━━ The data

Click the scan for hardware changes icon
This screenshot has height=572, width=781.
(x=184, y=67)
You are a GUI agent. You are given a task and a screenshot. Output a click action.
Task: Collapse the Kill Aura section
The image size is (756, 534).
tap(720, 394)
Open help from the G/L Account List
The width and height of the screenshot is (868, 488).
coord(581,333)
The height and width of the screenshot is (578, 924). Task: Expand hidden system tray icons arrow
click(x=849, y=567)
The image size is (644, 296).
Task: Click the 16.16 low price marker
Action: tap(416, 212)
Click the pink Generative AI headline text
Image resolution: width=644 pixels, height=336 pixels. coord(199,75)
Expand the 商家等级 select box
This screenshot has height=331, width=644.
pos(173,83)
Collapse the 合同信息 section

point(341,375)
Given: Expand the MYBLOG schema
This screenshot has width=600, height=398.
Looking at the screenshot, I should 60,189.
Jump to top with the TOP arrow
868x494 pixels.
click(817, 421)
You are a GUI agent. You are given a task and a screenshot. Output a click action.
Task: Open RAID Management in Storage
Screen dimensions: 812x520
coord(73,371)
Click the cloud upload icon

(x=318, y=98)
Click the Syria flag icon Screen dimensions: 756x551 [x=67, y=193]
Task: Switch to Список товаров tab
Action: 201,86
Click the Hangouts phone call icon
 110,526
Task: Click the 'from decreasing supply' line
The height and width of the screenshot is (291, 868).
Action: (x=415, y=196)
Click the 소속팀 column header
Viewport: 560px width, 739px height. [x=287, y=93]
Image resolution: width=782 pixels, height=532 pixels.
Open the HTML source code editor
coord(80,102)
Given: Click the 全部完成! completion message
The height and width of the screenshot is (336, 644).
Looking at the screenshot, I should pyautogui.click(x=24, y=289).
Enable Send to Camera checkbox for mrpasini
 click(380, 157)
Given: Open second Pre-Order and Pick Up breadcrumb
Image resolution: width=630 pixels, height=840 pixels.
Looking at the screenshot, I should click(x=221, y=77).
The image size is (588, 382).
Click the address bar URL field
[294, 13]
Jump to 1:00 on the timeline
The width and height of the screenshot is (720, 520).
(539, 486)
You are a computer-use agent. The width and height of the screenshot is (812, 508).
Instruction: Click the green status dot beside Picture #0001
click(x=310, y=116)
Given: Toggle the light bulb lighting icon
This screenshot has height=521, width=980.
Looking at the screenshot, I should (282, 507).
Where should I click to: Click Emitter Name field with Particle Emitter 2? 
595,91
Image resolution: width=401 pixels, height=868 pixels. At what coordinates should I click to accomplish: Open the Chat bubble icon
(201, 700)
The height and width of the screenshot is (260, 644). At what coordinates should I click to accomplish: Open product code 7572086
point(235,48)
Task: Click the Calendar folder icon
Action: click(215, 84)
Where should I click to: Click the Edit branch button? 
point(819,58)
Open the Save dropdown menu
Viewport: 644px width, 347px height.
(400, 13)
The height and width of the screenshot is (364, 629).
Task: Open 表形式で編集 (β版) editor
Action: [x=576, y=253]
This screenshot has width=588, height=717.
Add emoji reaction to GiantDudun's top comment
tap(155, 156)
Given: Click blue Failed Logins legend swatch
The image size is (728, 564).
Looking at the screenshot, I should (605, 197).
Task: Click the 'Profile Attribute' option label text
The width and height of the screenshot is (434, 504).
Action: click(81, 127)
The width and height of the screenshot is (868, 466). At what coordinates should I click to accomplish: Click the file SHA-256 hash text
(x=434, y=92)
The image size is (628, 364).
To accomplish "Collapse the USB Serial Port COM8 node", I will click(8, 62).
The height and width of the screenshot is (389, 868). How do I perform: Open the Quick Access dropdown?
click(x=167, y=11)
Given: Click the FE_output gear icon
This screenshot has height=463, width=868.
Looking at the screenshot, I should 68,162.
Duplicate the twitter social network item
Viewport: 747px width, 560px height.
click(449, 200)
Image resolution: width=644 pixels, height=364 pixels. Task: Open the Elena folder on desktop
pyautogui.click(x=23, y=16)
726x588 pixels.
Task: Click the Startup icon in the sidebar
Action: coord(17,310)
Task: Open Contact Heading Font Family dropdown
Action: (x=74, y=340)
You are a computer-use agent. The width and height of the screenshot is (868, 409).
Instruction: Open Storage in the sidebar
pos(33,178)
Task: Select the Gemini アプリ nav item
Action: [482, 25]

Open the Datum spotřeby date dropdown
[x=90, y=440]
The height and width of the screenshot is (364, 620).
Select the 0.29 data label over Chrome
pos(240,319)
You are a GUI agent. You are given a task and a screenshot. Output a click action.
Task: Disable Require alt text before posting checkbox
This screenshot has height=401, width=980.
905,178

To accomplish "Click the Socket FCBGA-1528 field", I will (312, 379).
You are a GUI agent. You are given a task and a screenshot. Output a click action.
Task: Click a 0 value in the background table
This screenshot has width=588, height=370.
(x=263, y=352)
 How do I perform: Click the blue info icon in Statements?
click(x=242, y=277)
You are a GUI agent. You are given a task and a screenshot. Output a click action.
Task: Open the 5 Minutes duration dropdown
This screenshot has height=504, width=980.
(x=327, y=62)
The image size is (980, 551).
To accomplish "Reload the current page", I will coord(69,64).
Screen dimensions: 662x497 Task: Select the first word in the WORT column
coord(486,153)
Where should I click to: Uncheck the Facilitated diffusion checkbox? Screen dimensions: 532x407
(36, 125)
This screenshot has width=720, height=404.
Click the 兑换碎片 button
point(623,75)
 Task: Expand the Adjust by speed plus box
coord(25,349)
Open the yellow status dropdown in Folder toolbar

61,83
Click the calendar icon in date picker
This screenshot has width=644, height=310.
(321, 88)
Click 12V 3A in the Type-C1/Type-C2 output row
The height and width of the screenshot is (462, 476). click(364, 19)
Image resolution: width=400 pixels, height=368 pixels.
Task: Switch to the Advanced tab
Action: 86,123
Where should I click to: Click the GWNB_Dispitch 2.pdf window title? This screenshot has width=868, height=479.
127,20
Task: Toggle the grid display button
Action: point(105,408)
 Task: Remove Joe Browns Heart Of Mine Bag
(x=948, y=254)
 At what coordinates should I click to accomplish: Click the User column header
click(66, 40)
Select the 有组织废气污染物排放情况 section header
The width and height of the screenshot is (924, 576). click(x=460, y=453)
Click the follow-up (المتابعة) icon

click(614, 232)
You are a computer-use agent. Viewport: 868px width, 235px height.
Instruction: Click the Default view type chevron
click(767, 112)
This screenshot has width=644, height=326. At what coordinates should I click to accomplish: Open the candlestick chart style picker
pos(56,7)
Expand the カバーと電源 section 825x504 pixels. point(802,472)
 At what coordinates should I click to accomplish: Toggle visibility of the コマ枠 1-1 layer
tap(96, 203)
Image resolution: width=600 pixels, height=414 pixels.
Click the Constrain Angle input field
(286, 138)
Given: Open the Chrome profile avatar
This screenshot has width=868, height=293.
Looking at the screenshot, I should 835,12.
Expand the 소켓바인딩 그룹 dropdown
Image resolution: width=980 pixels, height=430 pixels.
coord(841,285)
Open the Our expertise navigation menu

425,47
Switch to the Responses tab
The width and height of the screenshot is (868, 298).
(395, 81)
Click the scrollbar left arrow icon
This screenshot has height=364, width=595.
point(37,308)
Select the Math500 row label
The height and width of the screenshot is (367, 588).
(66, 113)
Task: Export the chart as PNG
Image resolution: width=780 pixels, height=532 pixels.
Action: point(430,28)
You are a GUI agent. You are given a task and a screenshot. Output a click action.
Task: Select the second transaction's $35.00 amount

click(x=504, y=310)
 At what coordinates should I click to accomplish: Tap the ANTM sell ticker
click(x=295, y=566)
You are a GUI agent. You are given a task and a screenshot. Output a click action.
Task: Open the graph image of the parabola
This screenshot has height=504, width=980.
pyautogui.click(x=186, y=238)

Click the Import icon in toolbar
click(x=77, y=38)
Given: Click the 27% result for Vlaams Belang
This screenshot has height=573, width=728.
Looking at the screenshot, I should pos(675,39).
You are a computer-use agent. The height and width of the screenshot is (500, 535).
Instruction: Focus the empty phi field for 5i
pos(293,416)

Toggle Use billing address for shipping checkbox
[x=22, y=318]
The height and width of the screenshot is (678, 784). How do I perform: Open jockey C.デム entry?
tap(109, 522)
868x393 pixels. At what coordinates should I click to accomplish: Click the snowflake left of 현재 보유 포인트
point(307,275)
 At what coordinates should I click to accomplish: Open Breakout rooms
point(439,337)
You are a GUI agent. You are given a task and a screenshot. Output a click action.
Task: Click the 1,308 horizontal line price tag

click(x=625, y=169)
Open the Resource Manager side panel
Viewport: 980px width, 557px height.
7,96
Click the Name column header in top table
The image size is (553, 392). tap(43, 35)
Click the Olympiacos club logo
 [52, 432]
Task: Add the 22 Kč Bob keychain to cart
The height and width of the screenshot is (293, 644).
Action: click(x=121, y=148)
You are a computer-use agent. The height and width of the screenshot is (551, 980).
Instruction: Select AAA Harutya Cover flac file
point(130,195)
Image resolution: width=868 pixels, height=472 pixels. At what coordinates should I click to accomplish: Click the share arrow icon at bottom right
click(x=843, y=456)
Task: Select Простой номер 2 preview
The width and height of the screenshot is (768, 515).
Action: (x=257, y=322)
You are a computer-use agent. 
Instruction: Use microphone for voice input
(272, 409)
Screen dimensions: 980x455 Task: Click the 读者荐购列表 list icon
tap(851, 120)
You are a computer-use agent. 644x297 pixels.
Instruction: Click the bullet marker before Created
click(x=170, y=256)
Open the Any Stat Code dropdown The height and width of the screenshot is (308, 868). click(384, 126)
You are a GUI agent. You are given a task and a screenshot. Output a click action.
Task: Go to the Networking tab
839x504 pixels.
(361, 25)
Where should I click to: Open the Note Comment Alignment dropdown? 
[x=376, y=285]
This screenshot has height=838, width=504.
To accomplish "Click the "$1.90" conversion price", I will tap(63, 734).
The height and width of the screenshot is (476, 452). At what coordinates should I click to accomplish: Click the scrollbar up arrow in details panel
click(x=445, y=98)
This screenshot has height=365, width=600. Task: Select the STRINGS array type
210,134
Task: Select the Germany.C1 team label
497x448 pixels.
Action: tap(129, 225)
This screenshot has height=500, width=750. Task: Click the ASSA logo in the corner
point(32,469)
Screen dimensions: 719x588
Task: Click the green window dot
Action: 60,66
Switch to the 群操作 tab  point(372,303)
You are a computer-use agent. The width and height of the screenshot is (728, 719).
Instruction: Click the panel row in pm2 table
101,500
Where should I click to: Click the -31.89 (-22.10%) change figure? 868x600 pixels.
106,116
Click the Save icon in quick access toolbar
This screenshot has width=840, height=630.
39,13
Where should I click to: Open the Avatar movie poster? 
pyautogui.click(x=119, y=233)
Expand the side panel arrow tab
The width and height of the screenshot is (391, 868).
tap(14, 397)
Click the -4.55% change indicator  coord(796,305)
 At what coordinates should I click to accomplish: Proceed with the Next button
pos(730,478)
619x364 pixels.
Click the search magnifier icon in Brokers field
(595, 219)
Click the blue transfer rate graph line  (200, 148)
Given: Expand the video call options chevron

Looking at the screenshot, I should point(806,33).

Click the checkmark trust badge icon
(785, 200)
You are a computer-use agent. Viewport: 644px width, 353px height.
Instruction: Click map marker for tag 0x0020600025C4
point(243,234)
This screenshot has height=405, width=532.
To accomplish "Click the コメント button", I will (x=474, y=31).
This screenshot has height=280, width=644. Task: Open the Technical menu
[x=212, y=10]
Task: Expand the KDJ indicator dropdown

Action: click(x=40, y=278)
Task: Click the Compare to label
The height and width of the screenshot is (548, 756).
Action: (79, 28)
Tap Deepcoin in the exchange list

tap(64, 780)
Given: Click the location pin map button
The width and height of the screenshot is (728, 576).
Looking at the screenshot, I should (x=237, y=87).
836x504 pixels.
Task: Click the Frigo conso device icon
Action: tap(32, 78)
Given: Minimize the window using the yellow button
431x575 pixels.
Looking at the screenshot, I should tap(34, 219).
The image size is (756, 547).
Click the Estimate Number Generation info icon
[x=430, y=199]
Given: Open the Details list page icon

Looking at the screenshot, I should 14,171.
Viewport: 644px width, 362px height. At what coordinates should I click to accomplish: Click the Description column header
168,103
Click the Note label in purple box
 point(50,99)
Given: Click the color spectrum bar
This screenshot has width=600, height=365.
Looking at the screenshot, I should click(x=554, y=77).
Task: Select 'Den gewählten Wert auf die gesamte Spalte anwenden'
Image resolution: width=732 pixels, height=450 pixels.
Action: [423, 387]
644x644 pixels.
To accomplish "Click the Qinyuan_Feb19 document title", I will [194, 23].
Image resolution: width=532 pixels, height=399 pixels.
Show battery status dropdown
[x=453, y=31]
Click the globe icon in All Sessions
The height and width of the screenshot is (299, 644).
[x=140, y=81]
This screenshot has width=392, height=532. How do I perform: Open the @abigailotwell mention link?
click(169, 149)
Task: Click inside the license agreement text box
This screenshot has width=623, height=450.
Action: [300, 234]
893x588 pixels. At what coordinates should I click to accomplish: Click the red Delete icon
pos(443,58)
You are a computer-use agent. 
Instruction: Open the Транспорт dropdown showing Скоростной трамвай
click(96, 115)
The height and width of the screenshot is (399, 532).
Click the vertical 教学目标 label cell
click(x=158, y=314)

━━━━

Work order: Which lines should be output? Exactly those from the first line of the data through the line containing "Open help from the G/L Account List", inclusive.

Response:
Click the scan for hardware changes icon
This screenshot has height=572, width=781.
(x=184, y=67)
You are a GUI agent. You are given a task and a screenshot. Output a click action.
Task: Collapse the Kill Aura section
The image size is (756, 534).
tap(720, 394)
Open help from the G/L Account List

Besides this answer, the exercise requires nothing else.